Beneath this line is the data. Output exactly the lines from the line with "AusCapper (125, 532)" to the line with "Acasă (37, 75)", both ends included, and nothing more.

[Dataset entries]
-*-
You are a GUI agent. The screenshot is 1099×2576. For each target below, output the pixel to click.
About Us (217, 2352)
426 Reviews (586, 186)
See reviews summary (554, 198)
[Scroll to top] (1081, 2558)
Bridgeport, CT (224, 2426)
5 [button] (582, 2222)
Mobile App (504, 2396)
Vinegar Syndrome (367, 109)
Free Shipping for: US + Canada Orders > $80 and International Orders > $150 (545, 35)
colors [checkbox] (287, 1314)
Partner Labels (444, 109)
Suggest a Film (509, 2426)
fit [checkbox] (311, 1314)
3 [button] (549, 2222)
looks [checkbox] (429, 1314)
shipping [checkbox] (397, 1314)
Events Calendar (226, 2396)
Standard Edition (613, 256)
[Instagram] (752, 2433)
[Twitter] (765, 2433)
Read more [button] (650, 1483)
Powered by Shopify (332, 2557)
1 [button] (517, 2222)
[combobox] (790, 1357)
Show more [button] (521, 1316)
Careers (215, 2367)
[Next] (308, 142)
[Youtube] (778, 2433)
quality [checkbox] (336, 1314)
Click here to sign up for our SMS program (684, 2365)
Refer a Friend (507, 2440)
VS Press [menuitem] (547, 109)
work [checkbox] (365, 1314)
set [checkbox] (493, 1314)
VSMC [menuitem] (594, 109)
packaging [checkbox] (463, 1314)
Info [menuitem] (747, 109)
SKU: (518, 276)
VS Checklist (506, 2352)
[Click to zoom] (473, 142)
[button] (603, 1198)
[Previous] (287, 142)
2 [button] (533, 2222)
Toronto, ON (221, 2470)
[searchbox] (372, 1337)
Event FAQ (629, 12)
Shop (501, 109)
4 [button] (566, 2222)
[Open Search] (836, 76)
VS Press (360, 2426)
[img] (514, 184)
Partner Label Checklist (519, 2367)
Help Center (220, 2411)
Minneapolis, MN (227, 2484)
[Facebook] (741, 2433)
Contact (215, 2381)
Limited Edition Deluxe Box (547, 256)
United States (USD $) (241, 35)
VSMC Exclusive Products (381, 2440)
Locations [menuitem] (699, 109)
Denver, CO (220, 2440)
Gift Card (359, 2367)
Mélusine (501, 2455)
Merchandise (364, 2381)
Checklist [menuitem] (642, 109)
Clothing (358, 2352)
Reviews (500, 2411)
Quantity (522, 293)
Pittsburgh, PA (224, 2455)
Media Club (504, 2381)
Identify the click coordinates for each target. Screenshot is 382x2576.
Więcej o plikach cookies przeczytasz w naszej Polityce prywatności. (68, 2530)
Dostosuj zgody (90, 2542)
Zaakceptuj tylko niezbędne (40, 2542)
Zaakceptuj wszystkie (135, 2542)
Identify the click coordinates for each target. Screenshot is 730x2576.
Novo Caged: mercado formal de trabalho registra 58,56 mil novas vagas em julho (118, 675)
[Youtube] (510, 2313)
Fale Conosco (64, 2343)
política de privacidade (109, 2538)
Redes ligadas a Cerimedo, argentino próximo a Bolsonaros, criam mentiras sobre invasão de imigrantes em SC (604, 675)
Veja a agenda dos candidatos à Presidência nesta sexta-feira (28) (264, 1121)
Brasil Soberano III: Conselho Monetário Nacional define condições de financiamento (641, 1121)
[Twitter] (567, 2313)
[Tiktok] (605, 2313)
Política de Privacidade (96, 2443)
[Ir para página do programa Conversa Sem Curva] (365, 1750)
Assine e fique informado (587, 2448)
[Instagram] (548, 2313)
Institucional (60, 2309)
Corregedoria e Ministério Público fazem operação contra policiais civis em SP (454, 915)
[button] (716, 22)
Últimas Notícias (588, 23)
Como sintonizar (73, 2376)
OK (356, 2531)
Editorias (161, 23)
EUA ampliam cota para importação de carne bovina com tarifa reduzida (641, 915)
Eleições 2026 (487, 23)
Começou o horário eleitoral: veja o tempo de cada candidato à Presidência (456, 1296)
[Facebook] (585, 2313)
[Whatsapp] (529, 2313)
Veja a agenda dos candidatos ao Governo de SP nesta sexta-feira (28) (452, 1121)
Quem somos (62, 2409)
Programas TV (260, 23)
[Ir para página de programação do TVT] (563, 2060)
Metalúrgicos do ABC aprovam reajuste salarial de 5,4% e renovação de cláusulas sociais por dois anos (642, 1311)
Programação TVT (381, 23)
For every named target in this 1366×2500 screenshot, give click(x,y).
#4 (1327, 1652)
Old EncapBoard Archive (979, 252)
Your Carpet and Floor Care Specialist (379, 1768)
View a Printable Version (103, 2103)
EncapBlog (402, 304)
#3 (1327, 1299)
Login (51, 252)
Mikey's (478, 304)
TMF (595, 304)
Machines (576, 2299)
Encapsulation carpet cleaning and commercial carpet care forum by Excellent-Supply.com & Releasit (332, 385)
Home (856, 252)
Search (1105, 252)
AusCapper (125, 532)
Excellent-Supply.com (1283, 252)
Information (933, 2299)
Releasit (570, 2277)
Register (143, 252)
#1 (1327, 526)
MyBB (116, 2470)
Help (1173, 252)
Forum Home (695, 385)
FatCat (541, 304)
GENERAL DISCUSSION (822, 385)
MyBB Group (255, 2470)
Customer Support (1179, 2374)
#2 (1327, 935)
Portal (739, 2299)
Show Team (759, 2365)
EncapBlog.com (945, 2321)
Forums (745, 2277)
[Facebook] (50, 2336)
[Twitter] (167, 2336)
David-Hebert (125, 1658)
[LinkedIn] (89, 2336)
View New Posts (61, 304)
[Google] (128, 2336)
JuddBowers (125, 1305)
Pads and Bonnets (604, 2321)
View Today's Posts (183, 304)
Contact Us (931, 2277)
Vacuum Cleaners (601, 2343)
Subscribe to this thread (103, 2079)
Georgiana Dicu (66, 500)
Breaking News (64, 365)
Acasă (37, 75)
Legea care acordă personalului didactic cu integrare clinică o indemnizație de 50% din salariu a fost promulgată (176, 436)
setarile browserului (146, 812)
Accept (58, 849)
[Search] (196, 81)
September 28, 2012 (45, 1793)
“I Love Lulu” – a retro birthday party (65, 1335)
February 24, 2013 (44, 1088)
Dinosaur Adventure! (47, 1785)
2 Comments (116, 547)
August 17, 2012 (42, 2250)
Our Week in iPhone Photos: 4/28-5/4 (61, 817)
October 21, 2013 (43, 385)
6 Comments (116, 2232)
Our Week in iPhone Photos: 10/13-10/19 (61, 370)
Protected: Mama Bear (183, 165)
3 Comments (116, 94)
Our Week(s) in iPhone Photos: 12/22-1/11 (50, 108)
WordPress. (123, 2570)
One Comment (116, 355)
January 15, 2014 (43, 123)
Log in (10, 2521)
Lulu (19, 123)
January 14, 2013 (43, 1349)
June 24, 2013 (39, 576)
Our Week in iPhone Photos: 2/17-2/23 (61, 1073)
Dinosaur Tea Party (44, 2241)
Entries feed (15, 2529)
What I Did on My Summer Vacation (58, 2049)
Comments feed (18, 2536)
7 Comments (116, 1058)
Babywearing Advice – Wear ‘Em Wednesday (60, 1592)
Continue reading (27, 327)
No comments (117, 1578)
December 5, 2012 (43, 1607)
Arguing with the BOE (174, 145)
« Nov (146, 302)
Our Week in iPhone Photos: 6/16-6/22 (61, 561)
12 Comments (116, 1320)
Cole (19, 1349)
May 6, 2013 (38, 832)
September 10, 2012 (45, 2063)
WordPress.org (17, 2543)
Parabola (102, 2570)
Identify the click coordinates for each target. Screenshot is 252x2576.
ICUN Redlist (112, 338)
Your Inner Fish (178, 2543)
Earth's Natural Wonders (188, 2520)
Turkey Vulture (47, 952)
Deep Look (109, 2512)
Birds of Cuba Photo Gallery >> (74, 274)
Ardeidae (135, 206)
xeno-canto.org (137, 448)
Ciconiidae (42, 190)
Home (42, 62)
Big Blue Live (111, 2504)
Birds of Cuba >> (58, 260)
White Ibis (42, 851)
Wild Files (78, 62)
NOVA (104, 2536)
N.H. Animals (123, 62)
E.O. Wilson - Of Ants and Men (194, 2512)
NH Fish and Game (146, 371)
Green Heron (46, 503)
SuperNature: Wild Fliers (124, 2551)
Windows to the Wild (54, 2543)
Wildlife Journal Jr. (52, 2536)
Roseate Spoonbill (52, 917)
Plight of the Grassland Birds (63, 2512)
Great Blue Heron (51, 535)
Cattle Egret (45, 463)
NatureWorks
-*-
### EXERCISE ANSWER
AusCapper (125, 532)
Excellent-Supply.com (1283, 252)
Information (933, 2299)
Releasit (570, 2277)
Register (143, 252)
#1 (1327, 526)
MyBB (116, 2470)
Help (1173, 252)
Forum Home (695, 385)
FatCat (541, 304)
GENERAL DISCUSSION (822, 385)
MyBB Group (255, 2470)
Customer Support (1179, 2374)
#2 (1327, 935)
Portal (739, 2299)
Show Team (759, 2365)
EncapBlog.com (945, 2321)
Forums (745, 2277)
[Facebook] (50, 2336)
[Twitter] (167, 2336)
David-Hebert (125, 1658)
[LinkedIn] (89, 2336)
View New Posts (61, 304)
[Google] (128, 2336)
JuddBowers (125, 1305)
Pads and Bonnets (604, 2321)
View Today's Posts (183, 304)
Contact Us (931, 2277)
Vacuum Cleaners (601, 2343)
Subscribe to this thread (103, 2079)
Georgiana Dicu (66, 500)
Breaking News (64, 365)
Acasă (37, 75)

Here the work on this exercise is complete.